JOGL’s pbuffer support has been tested and is known to work on both Windows and X11, at least with NVidia hardware (tested with GeForce 3 and above). I haven’t done a lot of testing with ATI hardware yet. Do you have a recent card that has pbuffer support, and are you using your vendor’s latest drivers?

Part of my problem was solved by setting double buffering to false. I finally saw the comment in the swapbuffers function. Supposedly you need to expose wglSwapLayerBuffer to allow double buffering of pbuffers. I can now render to texture but not with texture rectangle. I have a gf2 with the lastest drivers which support the nv extension. Also I notice you used glCopyTexImage2D instead of glCopyTexSubImages2D. I don’t know if it is still true but the latter used to be recommended because it was faster.

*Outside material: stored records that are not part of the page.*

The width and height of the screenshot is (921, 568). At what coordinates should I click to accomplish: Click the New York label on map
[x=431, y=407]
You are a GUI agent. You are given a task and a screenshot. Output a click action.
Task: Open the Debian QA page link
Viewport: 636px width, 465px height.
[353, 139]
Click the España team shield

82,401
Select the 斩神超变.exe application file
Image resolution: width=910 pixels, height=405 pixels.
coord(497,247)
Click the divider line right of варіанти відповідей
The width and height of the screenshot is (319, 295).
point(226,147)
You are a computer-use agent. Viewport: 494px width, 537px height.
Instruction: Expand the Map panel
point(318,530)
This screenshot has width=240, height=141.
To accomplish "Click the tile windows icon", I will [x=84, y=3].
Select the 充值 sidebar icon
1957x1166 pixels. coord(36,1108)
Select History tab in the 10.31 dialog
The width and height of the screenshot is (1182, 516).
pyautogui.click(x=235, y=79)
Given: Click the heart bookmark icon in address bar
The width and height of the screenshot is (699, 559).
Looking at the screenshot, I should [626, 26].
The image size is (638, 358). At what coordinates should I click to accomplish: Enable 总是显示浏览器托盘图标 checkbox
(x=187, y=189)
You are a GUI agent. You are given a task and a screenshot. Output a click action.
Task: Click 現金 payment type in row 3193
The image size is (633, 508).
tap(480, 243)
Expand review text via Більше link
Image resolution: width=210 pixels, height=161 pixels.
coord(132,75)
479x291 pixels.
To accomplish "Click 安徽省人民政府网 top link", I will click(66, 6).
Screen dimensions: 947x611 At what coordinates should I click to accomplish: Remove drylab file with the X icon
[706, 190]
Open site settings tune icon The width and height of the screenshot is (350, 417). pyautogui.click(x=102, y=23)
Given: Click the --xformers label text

WindowsPbufferGLContext.java


protected void swapBuffers() throws GLException {
    // FIXME: do we need to do anything if the pbuffer is double-buffered?
    // For now, just grab the pixels for the render-to-texture support.
    if (rtt && !rect) {
      if (DEBUG) {
        System.err.println("Copying pbuffer data to GL_TEXTURE_2D state");
      }

      GL gl = getGL();
      gl.glCopyTexSubImage2D(textureTarget, 0, GL.GL_RGB, 0, 0, width, height, 0);
    }
  }

Change glCopyTexImage2D to glCopyTexSubImage2D.


public void bindPbufferToTexture() {
    if (!rtt) {
      throw new GLException("Shouldn't try to bind a pbuffer to a texture if render-to-texture hasn't been " +
                            "specified in its GLCapabilities");
    }
    GL gl = getGL();
    gl.glBindTexture(textureTarget, texture);
    // Note: this test was on the rtt variable in NVidia's code but I
    // think it doesn't make sense written that way
    if (rtt) {
      if (!gl.wglBindTexImageARB(buffer, GL.WGL_FRONT_LEFT_ARB)) {
        throw new GLException("Binding of pbuffer to texture failed: " + wglGetLastError());
      }
    }
    // Note that if the render-to-texture-rectangle extension is not
    // specified, we perform a glCopyTexImage2D in swapBuffers().
  }

  public void releasePbufferFromTexture() {
    if (!rtt) {
      throw new GLException("Shouldn't try to bind a pbuffer to a texture if render-to-texture hasn't been " +
                            "specified in its GLCapabilities");
    }
    if (rtt) {
      GL gl = getGL();
      if (!gl.wglReleaseTexImageARB(buffer, GL.WGL_FRONT_LEFT_ARB)) {
        throw new GLException("Releasing of pbuffer from texture failed: " + wglGetLastError());
      }
    }
  }

The note says checking against rtt makes no sense but that is the correct check. These two three changes resulted in an order of magnatude speed increase in my test app.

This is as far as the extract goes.